By now you kind of get it– that is, assuming you know me or you have read some of my more personal entries.  I’m a cyclist and a bit of an environmentalist.  This past weekend we partook in the 33rd Annual TD Bank 5 Boro Bike Tour.  This year 32,000 cyclists rode a 42-mile route beginning in Manhattan, touching the Bronx, Queens, Brooklyn and ending in Staten Island.  This year marked my fifth 5 Boro Tour, including three as a ride marshal.  It’s a fun ride, and not a competitive one.  I prefer a hard 80 miles at a faster clip, but it’s fun to be social, see some sights, and be with Abby and 31,998 other car-free enthusiasts!

Sewing the bag

Notice we’re wearing green vests to identify registered riders.  That is where the impetus for this entry arises.

Thirty-two thousand riders!  That makes at least 32,000 vests printed.  …and what do you do with them post-ride?  If you live in Manhattan you don’t have space in your apartment for such keepsakes.  Photos on your hard drive are enough.  But throwing it away?  Not very green for my green vest, is it?

Reuse, Recycle, Reduce!

Here is what I did with our vests: an easy craft project and one that will give you bragging rights at work, the grocery, wherever.  Make a bag!

You, your mother, your neighbor, your grandmother, someone out there you know has a sewing machine.  This is not a high-skilled project, and you can make something useful out of something designed to be tossed.

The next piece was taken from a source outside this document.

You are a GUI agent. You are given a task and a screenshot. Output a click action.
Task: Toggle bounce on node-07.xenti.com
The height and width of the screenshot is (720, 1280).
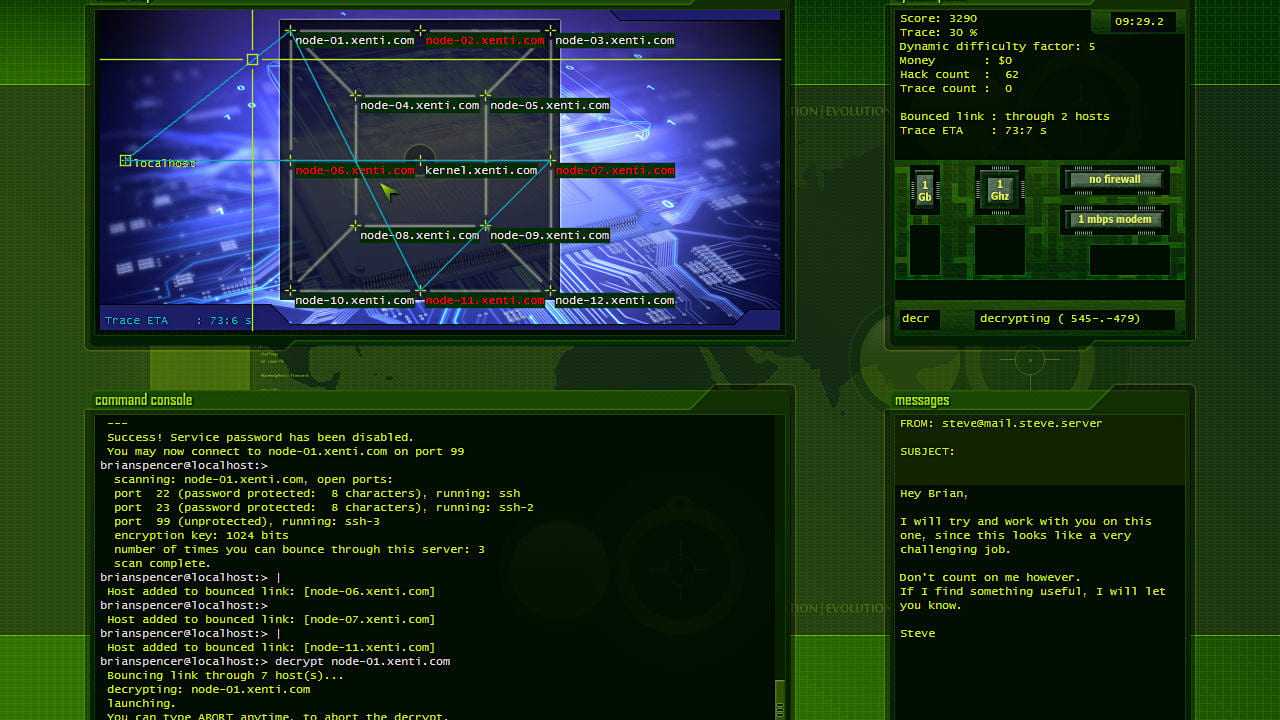pyautogui.click(x=615, y=171)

Take your vest, turn it inside-out, and start sewing the front and back sides together from about where the dark-colored stripe is, down to the bottom, and up the other side to the striped top again.   Turn it inside-out again, and you will have a nice, light, packable tote bag about the size of a grocery bag as a memoir of your ride.  Imagine how much landfill space 32,000 of these vests will require! Make a difference.  Save the Earth. Reuse your vest!  I used it for my lunch bag today.